##### EXCERPTED DATA #####
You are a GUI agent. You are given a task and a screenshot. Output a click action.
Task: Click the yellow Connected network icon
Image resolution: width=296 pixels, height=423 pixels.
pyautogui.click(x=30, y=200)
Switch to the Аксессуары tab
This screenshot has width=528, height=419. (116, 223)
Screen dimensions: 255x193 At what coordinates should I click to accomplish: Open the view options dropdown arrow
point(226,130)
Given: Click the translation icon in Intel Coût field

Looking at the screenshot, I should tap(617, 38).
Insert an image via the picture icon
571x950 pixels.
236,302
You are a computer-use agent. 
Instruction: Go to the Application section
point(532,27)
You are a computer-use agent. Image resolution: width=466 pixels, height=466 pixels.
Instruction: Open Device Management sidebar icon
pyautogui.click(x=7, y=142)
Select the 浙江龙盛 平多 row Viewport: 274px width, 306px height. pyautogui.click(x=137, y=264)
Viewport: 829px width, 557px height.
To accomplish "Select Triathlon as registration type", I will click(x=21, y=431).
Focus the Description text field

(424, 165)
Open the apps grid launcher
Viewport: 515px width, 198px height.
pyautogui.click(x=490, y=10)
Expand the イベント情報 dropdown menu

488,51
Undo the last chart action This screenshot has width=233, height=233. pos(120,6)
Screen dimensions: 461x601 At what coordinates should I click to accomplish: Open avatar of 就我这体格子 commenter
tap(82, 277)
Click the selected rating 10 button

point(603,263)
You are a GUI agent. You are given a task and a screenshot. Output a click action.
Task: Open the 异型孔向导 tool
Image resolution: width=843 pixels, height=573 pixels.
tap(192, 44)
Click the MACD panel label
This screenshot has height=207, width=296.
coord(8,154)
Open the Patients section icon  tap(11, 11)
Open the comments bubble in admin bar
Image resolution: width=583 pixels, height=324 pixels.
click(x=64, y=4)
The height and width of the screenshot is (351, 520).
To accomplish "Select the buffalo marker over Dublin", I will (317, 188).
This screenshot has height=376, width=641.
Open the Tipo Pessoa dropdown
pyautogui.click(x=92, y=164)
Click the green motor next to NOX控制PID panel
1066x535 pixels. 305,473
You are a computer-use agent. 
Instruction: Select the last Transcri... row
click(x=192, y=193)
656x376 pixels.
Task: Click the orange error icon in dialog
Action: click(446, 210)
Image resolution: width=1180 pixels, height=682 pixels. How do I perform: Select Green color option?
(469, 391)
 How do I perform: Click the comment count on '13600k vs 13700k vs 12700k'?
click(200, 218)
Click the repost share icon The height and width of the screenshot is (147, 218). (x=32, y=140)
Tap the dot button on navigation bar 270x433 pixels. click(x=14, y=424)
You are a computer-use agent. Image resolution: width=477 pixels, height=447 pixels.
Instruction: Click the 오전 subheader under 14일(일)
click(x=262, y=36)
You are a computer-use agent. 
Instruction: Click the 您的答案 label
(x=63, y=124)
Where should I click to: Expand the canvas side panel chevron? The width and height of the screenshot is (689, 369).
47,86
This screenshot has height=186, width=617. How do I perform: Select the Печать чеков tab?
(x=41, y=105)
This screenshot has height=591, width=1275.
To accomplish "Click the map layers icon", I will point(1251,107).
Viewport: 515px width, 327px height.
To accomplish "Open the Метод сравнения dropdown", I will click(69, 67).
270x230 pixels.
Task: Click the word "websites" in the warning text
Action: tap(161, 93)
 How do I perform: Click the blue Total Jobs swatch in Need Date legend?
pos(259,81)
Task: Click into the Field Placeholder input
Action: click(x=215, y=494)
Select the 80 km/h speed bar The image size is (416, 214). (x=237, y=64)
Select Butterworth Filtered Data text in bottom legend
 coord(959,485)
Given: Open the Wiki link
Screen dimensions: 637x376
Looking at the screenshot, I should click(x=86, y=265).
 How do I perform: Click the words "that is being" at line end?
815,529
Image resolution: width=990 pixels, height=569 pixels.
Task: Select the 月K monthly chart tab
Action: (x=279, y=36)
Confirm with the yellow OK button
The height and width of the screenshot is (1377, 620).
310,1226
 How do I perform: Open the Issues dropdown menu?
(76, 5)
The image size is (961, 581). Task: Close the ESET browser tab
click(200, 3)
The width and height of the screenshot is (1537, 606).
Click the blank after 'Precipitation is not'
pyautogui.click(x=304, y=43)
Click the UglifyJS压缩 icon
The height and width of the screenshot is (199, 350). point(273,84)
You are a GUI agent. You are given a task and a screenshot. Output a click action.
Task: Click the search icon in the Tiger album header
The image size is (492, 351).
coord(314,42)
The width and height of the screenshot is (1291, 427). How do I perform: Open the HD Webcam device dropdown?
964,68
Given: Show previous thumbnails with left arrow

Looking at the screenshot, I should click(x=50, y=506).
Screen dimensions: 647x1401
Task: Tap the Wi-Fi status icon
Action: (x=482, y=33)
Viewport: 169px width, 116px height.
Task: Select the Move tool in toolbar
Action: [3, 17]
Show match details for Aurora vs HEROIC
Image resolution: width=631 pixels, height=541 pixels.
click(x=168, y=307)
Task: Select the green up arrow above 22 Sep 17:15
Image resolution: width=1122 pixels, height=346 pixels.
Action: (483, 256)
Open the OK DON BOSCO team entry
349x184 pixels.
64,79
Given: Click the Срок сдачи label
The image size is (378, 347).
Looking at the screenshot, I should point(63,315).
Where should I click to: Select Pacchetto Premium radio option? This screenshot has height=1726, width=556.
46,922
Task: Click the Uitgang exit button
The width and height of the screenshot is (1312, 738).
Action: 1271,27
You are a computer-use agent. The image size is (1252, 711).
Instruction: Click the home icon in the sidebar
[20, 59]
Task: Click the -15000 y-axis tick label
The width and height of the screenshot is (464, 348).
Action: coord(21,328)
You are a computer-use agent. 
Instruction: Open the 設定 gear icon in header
#####
EXERCISE AIM ▸ The records above need to be output again, verbatim.

TASK RESPONSE ▸
You are a GUI agent. You are given a task and a screenshot. Output a click action.
Task: Click the yellow Connected network icon
Image resolution: width=296 pixels, height=423 pixels.
pyautogui.click(x=30, y=200)
Switch to the Аксессуары tab
This screenshot has width=528, height=419. (116, 223)
Screen dimensions: 255x193 At what coordinates should I click to accomplish: Open the view options dropdown arrow
point(226,130)
Given: Click the translation icon in Intel Coût field

Looking at the screenshot, I should tap(617, 38).
Insert an image via the picture icon
571x950 pixels.
236,302
You are a computer-use agent. 
Instruction: Go to the Application section
point(532,27)
You are a computer-use agent. Image resolution: width=466 pixels, height=466 pixels.
Instruction: Open Device Management sidebar icon
pyautogui.click(x=7, y=142)
Select the 浙江龙盛 平多 row Viewport: 274px width, 306px height. pyautogui.click(x=137, y=264)
Viewport: 829px width, 557px height.
To accomplish "Select Triathlon as registration type", I will click(x=21, y=431).
Focus the Description text field

(424, 165)
Open the apps grid launcher
Viewport: 515px width, 198px height.
pyautogui.click(x=490, y=10)
Expand the イベント情報 dropdown menu

488,51
Undo the last chart action This screenshot has width=233, height=233. pos(120,6)
Screen dimensions: 461x601 At what coordinates should I click to accomplish: Open avatar of 就我这体格子 commenter
tap(82, 277)
Click the selected rating 10 button

point(603,263)
You are a GUI agent. You are given a task and a screenshot. Output a click action.
Task: Open the 异型孔向导 tool
Image resolution: width=843 pixels, height=573 pixels.
tap(192, 44)
Click the MACD panel label
This screenshot has height=207, width=296.
coord(8,154)
Open the Patients section icon  tap(11, 11)
Open the comments bubble in admin bar
Image resolution: width=583 pixels, height=324 pixels.
click(x=64, y=4)
The height and width of the screenshot is (351, 520).
To accomplish "Select the buffalo marker over Dublin", I will (317, 188).
This screenshot has height=376, width=641.
Open the Tipo Pessoa dropdown
pyautogui.click(x=92, y=164)
Click the green motor next to NOX控制PID panel
1066x535 pixels. 305,473
You are a computer-use agent. 
Instruction: Select the last Transcri... row
click(x=192, y=193)
656x376 pixels.
Task: Click the orange error icon in dialog
Action: click(446, 210)
Image resolution: width=1180 pixels, height=682 pixels. How do I perform: Select Green color option?
(469, 391)
 How do I perform: Click the comment count on '13600k vs 13700k vs 12700k'?
click(200, 218)
Click the repost share icon The height and width of the screenshot is (147, 218). (x=32, y=140)
Tap the dot button on navigation bar 270x433 pixels. click(x=14, y=424)
You are a computer-use agent. Image resolution: width=477 pixels, height=447 pixels.
Instruction: Click the 오전 subheader under 14일(일)
click(x=262, y=36)
You are a computer-use agent. 
Instruction: Click the 您的答案 label
(x=63, y=124)
Where should I click to: Expand the canvas side panel chevron? The width and height of the screenshot is (689, 369).
47,86
This screenshot has height=186, width=617. How do I perform: Select the Печать чеков tab?
(x=41, y=105)
This screenshot has height=591, width=1275.
To accomplish "Click the map layers icon", I will point(1251,107).
Viewport: 515px width, 327px height.
To accomplish "Open the Метод сравнения dropdown", I will click(69, 67).
270x230 pixels.
Task: Click the word "websites" in the warning text
Action: tap(161, 93)
 How do I perform: Click the blue Total Jobs swatch in Need Date legend?
pos(259,81)
Task: Click into the Field Placeholder input
Action: click(x=215, y=494)
Select the 80 km/h speed bar The image size is (416, 214). (x=237, y=64)
Select Butterworth Filtered Data text in bottom legend
 coord(959,485)
Given: Open the Wiki link
Screen dimensions: 637x376
Looking at the screenshot, I should click(x=86, y=265).
 How do I perform: Click the words "that is being" at line end?
815,529
Image resolution: width=990 pixels, height=569 pixels.
Task: Select the 月K monthly chart tab
Action: (x=279, y=36)
Confirm with the yellow OK button
The height and width of the screenshot is (1377, 620).
310,1226
 How do I perform: Open the Issues dropdown menu?
(76, 5)
The image size is (961, 581). Task: Close the ESET browser tab
click(200, 3)
The width and height of the screenshot is (1537, 606).
Click the blank after 'Precipitation is not'
pyautogui.click(x=304, y=43)
Click the UglifyJS压缩 icon
The height and width of the screenshot is (199, 350). point(273,84)
You are a GUI agent. You are given a task and a screenshot. Output a click action.
Task: Click the search icon in the Tiger album header
The image size is (492, 351).
coord(314,42)
The width and height of the screenshot is (1291, 427). How do I perform: Open the HD Webcam device dropdown?
964,68
Given: Show previous thumbnails with left arrow

Looking at the screenshot, I should click(x=50, y=506).
Screen dimensions: 647x1401
Task: Tap the Wi-Fi status icon
Action: (x=482, y=33)
Viewport: 169px width, 116px height.
Task: Select the Move tool in toolbar
Action: [3, 17]
Show match details for Aurora vs HEROIC
Image resolution: width=631 pixels, height=541 pixels.
click(x=168, y=307)
Task: Select the green up arrow above 22 Sep 17:15
Image resolution: width=1122 pixels, height=346 pixels.
Action: (483, 256)
Open the OK DON BOSCO team entry
349x184 pixels.
64,79
Given: Click the Срок сдачи label
The image size is (378, 347).
Looking at the screenshot, I should point(63,315).
Where should I click to: Select Pacchetto Premium radio option? This screenshot has height=1726, width=556.
46,922
Task: Click the Uitgang exit button
The width and height of the screenshot is (1312, 738).
Action: 1271,27
You are a computer-use agent. The image size is (1252, 711).
Instruction: Click the home icon in the sidebar
[20, 59]
Task: Click the -15000 y-axis tick label
The width and height of the screenshot is (464, 348).
Action: coord(21,328)
You are a computer-use agent. 
Instruction: Open the 設定 gear icon in header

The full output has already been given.